I’m an SRE with a background in pure mathematics who enjoys debugging distributed systems, understanding how things work under the hood, and building reliable, predictable platforms. I focus on Kubernetes, automation, observability, and simplifying systems without losing technical depth.
Experience
Senior Site Reliability Engineer — Headforwards
2020 – Present
- Owned the design of a multi-region AKS platform for authentication workloads.
- Built GitOps deployment with Terraform + FluxCD across all environments.
- Implemented full observability with OpenTelemetry, Prometheus, and Grafana.
- Reduced incident load by 80% via instrumentation and alerting redesign.
- Delivered a zero-downtime migration from on-prem to Azure.
Site Reliability Engineer — Mydrive Solutions
2018 – 2020
- Migrated a legacy Ruby on Rails app to EKS, improving scalability and resilience.
- Rebuilt monitoring & alerting using Splunk; reduced false positives to near zero.
- Provided infra automation for ML workloads using Terraform and review workflows.
DevOps Engineer — Cloud66
2015 – 2018
- Designed a custom container orchestration system before Kubernetes became mainstream.

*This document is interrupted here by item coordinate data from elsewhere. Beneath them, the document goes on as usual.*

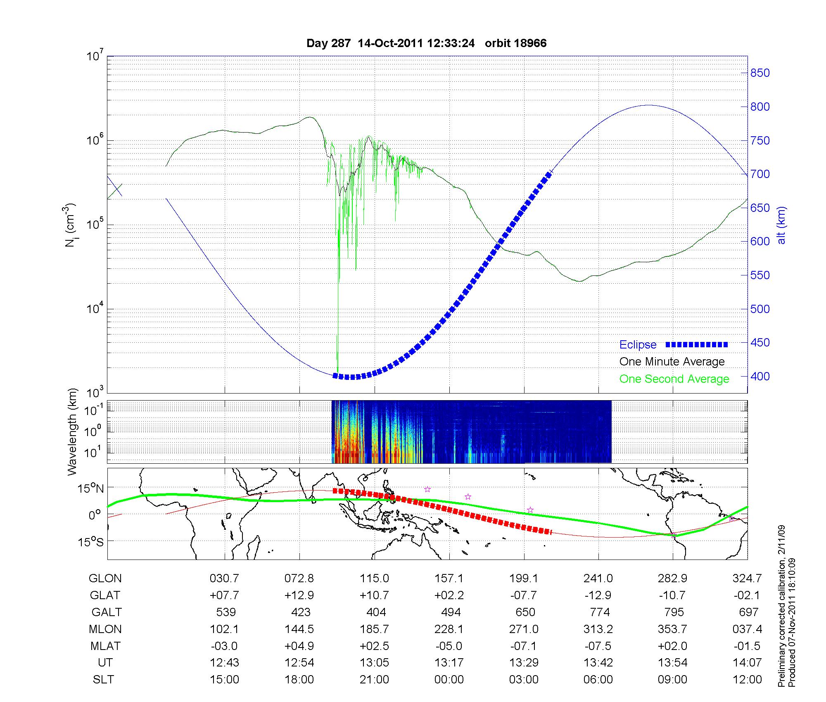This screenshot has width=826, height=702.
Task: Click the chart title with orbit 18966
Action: pyautogui.click(x=426, y=43)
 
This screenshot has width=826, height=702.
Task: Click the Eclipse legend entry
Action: pyautogui.click(x=638, y=345)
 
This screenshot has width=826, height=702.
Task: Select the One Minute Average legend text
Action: pyautogui.click(x=672, y=362)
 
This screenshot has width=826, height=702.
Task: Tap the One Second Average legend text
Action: pyautogui.click(x=674, y=379)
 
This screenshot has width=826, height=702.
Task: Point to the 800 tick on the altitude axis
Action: pyautogui.click(x=760, y=107)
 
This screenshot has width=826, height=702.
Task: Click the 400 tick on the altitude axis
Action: pyautogui.click(x=760, y=377)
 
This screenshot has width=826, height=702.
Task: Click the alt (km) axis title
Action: pyautogui.click(x=781, y=225)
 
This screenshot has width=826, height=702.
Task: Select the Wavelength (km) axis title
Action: pyautogui.click(x=72, y=432)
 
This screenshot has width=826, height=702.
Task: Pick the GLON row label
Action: pyautogui.click(x=105, y=579)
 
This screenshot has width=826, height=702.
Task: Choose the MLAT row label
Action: pyautogui.click(x=105, y=646)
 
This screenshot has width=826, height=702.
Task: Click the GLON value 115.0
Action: pyautogui.click(x=374, y=579)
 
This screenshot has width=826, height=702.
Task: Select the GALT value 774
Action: pyautogui.click(x=600, y=612)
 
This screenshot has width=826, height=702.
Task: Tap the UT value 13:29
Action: pyautogui.click(x=524, y=663)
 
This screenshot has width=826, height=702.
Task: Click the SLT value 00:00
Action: pyautogui.click(x=449, y=680)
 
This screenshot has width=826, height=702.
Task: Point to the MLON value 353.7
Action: pyautogui.click(x=672, y=629)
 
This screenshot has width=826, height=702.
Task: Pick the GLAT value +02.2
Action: pyautogui.click(x=449, y=595)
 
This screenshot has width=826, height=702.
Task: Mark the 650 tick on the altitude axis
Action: pyautogui.click(x=760, y=208)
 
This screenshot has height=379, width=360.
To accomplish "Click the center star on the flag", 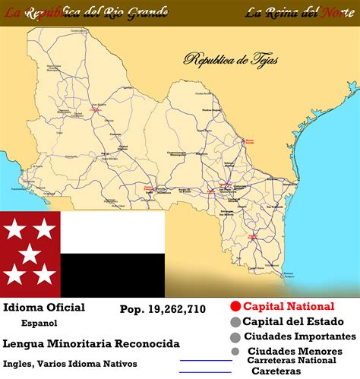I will click(x=30, y=254).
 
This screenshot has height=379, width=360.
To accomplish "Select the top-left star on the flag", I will click(x=15, y=226).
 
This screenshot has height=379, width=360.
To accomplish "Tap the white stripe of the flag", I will click(x=112, y=232).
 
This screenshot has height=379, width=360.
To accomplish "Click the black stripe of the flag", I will click(x=112, y=274).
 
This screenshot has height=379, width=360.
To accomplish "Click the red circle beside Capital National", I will click(x=235, y=307).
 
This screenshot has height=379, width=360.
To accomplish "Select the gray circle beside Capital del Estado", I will click(x=235, y=322).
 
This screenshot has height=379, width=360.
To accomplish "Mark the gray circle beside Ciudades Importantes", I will click(x=235, y=337).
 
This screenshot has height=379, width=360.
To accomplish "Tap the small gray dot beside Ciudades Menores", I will click(x=235, y=352).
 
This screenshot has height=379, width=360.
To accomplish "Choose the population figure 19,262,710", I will click(x=163, y=309).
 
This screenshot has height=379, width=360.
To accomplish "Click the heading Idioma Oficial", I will click(x=44, y=308).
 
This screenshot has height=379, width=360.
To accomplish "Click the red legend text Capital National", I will click(x=288, y=307).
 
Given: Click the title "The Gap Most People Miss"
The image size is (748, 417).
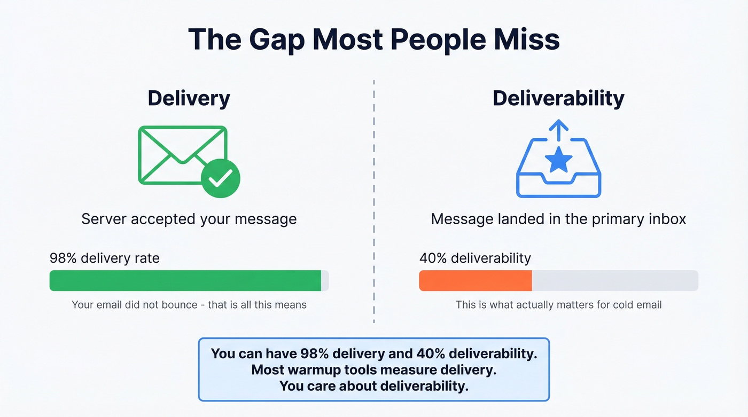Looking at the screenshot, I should (373, 39).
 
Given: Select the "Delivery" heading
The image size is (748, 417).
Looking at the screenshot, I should (189, 98).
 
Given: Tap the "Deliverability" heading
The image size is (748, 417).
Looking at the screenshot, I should (558, 98).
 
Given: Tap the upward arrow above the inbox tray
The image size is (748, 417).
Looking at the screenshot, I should (558, 130).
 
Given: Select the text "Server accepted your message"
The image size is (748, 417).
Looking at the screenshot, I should (189, 219).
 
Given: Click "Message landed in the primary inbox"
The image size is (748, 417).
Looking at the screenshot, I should (558, 219).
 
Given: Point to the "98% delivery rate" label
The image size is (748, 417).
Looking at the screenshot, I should (104, 258).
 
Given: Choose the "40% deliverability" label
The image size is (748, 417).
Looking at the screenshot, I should (474, 258).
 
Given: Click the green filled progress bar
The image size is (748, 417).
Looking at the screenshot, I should (185, 281).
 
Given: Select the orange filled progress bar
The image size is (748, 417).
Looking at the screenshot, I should (475, 281).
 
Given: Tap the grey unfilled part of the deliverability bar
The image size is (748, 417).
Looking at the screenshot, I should (614, 281).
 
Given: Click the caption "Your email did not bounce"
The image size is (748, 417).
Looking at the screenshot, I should (189, 305).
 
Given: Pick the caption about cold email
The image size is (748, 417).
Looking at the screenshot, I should (558, 305).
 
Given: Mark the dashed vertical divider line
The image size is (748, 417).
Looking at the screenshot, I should (373, 203).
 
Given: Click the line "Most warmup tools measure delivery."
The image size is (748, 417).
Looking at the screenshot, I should (373, 369).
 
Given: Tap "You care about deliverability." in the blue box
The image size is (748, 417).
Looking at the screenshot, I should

- Helped build a tool that automated Kubernetes deployments for customer systems.
- Worked directly with clients, converting requirements into dependable infra.
- Mentored junior engineers in Linux, automation, and platform fundamentals.
Skills
- Kubernetes (AKS, EKS, Operators, Networking)
- Terraform, Helm, GitOps (FluxCD)
- Observability: OTel, Prometheus, Grafana
- Distributed systems debugging
- Go, Python, Bash
- Linux administration, L3/L4/L7 networking
- Incident response & reliability engineering
Tools & Technologies
Cloud & Platforms
Azure, AWS, on-prem Kubernetes
IaC & Automation
Terraform, Ansible, Helm, FluxCD
Observability
Prometheus, Loki, Mimir, OpenTelemetry
Systems & Networking
Linux internals, routing, load balancing, DNS, HTTP/2